LYSIS: This is a good clear argument. There are no inference gaps and it has no missing premises. The authors show that Hebb’s position was unreasonable.
CHARMIDES: This is a good argument, and the conclusion is adequately supported by the premises. Since the argument works as it stands, there is no need for any reconstruction using missing premises.

Case Five

The object of reasoning is to find out, from the consideration of what we already know, something else which we do not know. Consequently, reasoning is good if it be such as to give a true conclusion, from true premises, and not otherwise. (From C.S. Peirce, ‘The Fixation of Belief,’ in Pragmatism: the Classic Writings, edited by H.S. Thayer. New York: Mentor Books, 1970, p. 63.)

Stated Premises and Conclusion

  1. The object of reasoning is to find out from the consideration of what we already know something else which we do not know.
    So,

  2. Reasoning which gives us a true conclusion from true premises is good reasoning.
    and,

  3. Reasoning that does not give us a true conclusion from true premises is not good reasoning.

LYSIS: This is an ambitious argument. The philosopher seeks two conclusions from a single premise. The problem is not with inference. It is that the premise requires clarification. If the word ‘know’ is understood too narrowly, the premise will be false, for the purpose of reasoning is also to form reasonable beliefs on the basis of other things which we have good reason to believe. However, since this philosopher was a fallibilist, he would likely have been willing to equate having good reason to believe with knowing. If this is done, the premise is all right. The direction of the argument is clear enough.

= Recorded information =
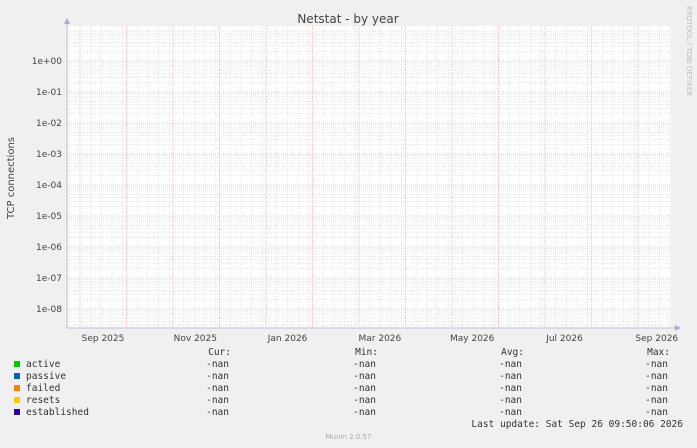 The height and width of the screenshot is (448, 697). Describe the element at coordinates (689, 51) in the screenshot. I see `rrdtool-side-label: RRDTOOL / TOBI OETIKER` at that location.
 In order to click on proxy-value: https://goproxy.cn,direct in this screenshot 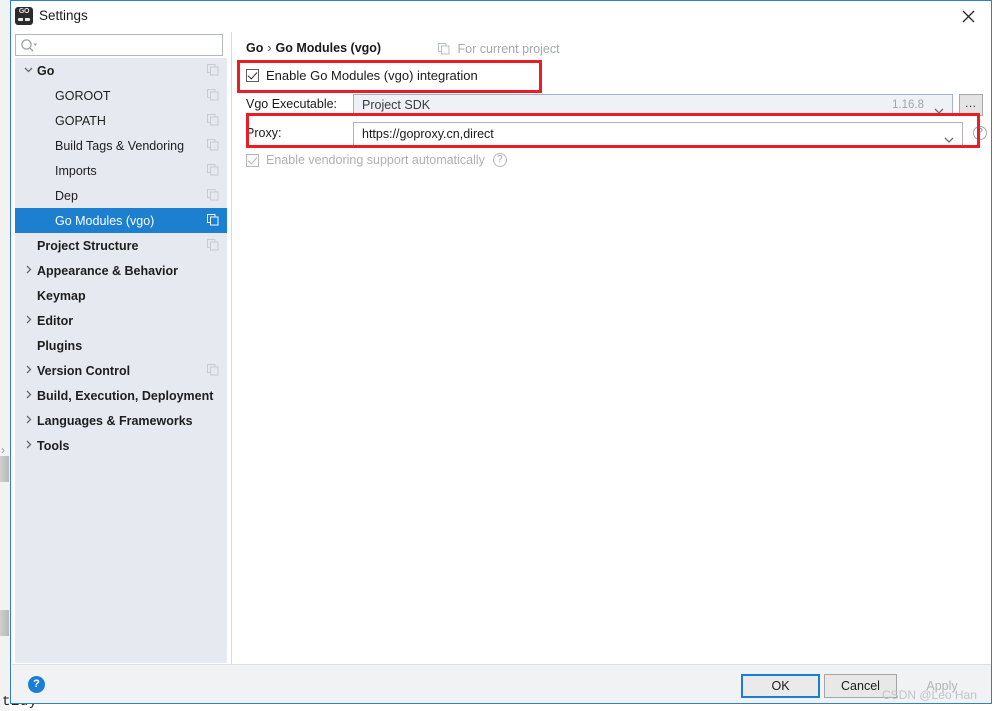, I will do `click(428, 134)`.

= Exercise prompt =
Extract the passage on evaluating arguments word for word, from "CHARMIDES: This is" to "know something else which we do not know.". The data were taken from a separate source.

= Exercise answer =
CHARMIDES: This is a good argument, and the conclusion is adequately supported by the premises. Since the argument works as it stands, there is no need for any reconstruction using missing premises.

Case Five

The object of reasoning is to find out, from the consideration of what we already know, something else which we do not know. Consequently, reasoning is good if it be such as to give a true conclusion, from true premises, and not otherwise. (From C.S. Peirce, ‘The Fixation of Belief,’ in Pragmatism: the Classic Writings, edited by H.S. Thayer. New York: Mentor Books, 1970, p. 63.)

Stated Premises and Conclusion

  1. The object of reasoning is to find out from the consideration of what we already know something else which we do not know.